HTqPCR: high-throughput analysis and visualization of quantitative real-time PCR data in R

Heidi Dvinge; Paul Bertone

doi:10.1093/bioinformatics/btp578

. 2009 Oct 6;25(24):3325–3326. doi: 10.1093/bioinformatics/btp578

HTqPCR: high-throughput analysis and visualization of quantitative real-time PCR data in R

Heidi Dvinge ¹, Paul Bertone ^1,^*

PMCID: PMC2788924 PMID: 19808880

Abstract

Motivation: Quantitative real-time polymerase chain reaction (qPCR) is routinely used for RNA expression profiling, validation of microarray hybridization data and clinical diagnostic assays. Although numerous statistical tools are available in the public domain for the analysis of microarray experiments, this is not the case for qPCR. Proprietary software is typically provided by instrument manufacturers, but these solutions are not amenable to the tandem analysis of multiple assays. This is problematic when an experiment involves more than a simple comparison between a control and treatment sample, or when many qPCR datasets are to be analyzed in a high-throughput facility.

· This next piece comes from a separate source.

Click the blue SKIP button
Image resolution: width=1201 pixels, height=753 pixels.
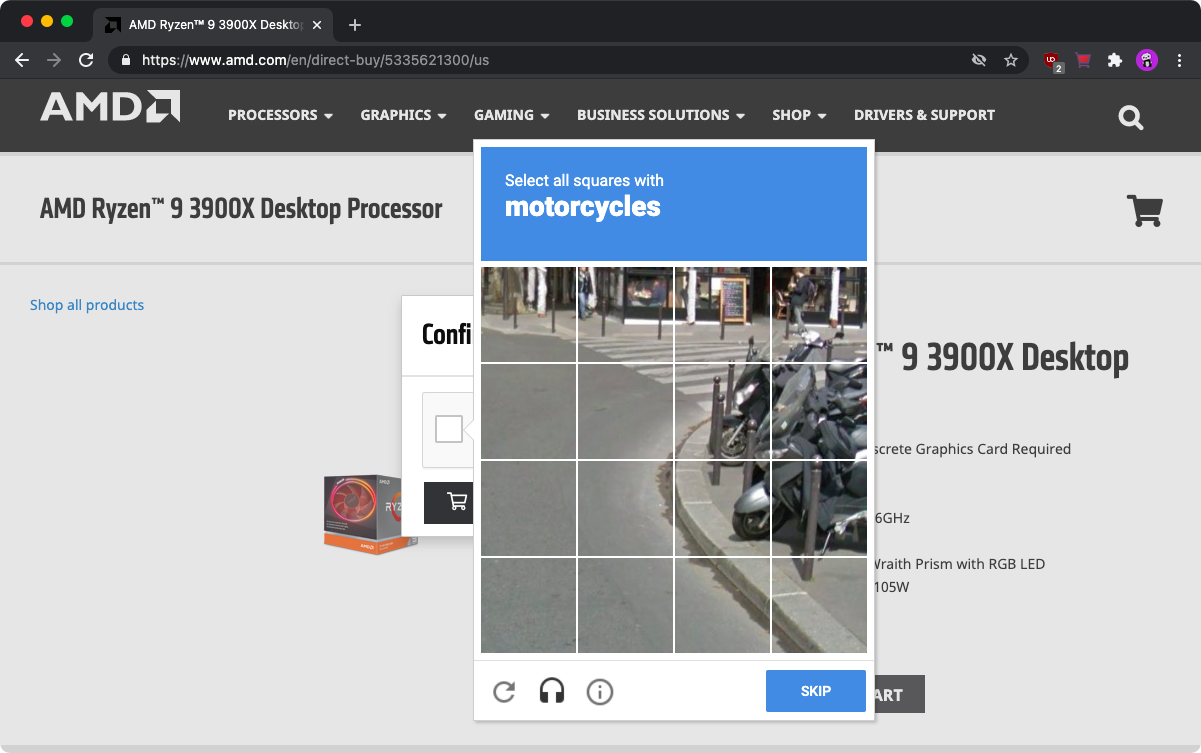tap(816, 691)
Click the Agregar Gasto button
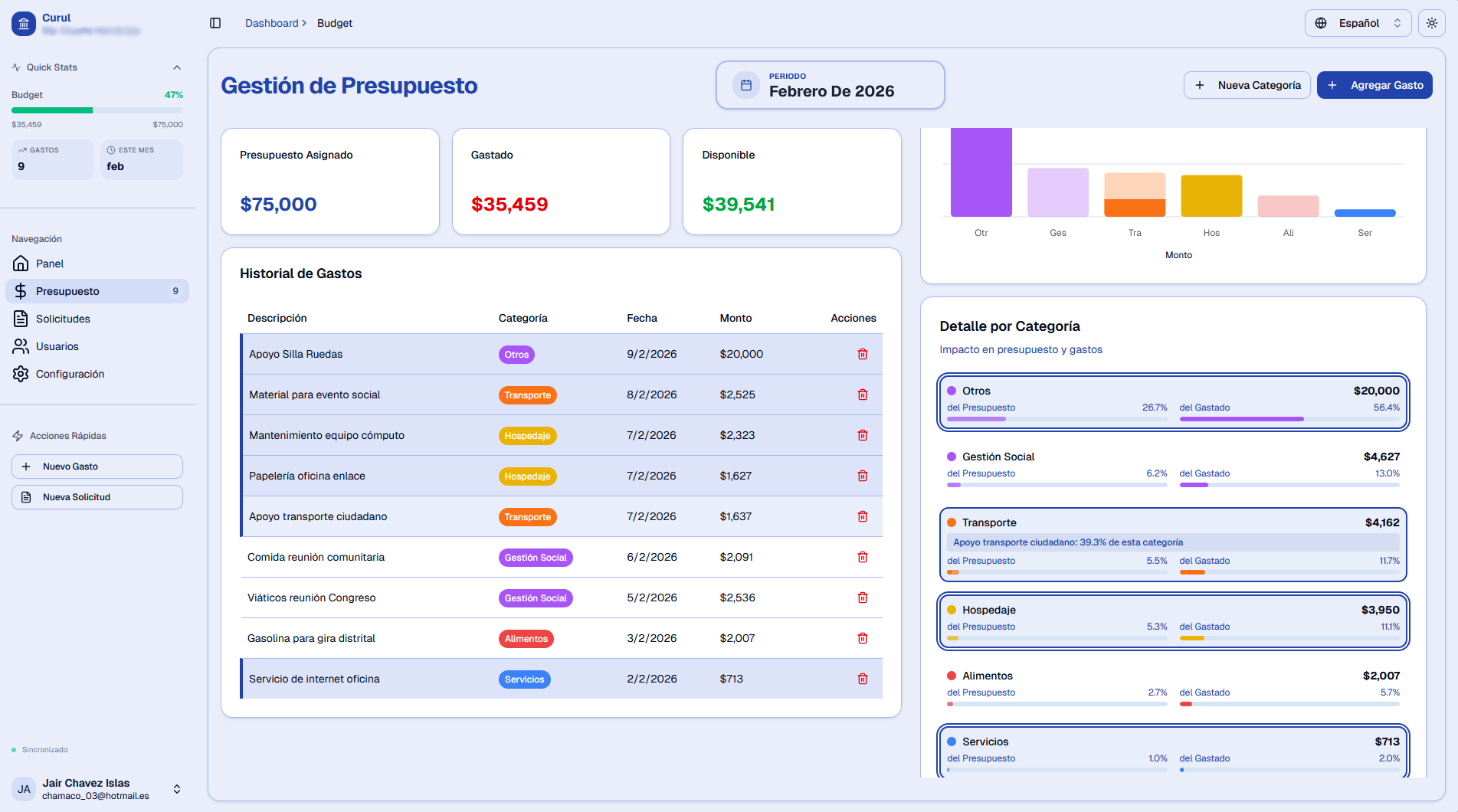 (x=1374, y=85)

Results: We have developed HTqPCR, a package for the R statistical computing environment, to enable the processing and analysis of qPCR data across multiple conditions and replicates.

Availability: HTqPCR and user documentation can be obtained through Bioconductor or at http://www.ebi.ac.uk/bertone/software.

Contact: bertone@ebi.ac.uk

1 INTRODUCTION

Quantitative real-time polymerase chain reaction (qPCR) is widely used for the detection of specific nucleic acids, measurement of RNA transcript abundance and validation of high-throughput experimental results. qPCR is often performed in standard 96-well plates, and newer instruments can utilize higher density formats. These include the Roche LightCycler, which can accommodate 384-well thermocycler blocks, and the Applied Biosystems TaqMan machines employing 384-well Low Density Array (TLDA) micro-fluidic cards.

The technology relies on fluorescence data as a measure of RNA or DNA template concentration, represented by cycle threshold (C_t) values determined at the initial phase of exponential amplification. The calculation of fold changes between genes often entails only limited comparisons of C_t values across two conditions, and omits statistical testing of the significance of observed differences.

We have developed a package for high-throughput analysis of qPCR data (HTqPCR) within the R/Bioconductor framework (Gentleman et al., 2004). The software performs quality assessment, normalization, data visualization and statistical significance testing for C_t values between features (genes and microRNAs) across multiple biological conditions, such as different cell culture treatments, comparative expression profiles or time-series experiments.

2 SOFTWARE FEATURES

HTqPCR is developed for the R statistical computing environment (www.r-project.org), will run on all major platforms and is available as open source. Core R and Bioconductor packages are the only software dependencies and the package includes a detailed tutorial.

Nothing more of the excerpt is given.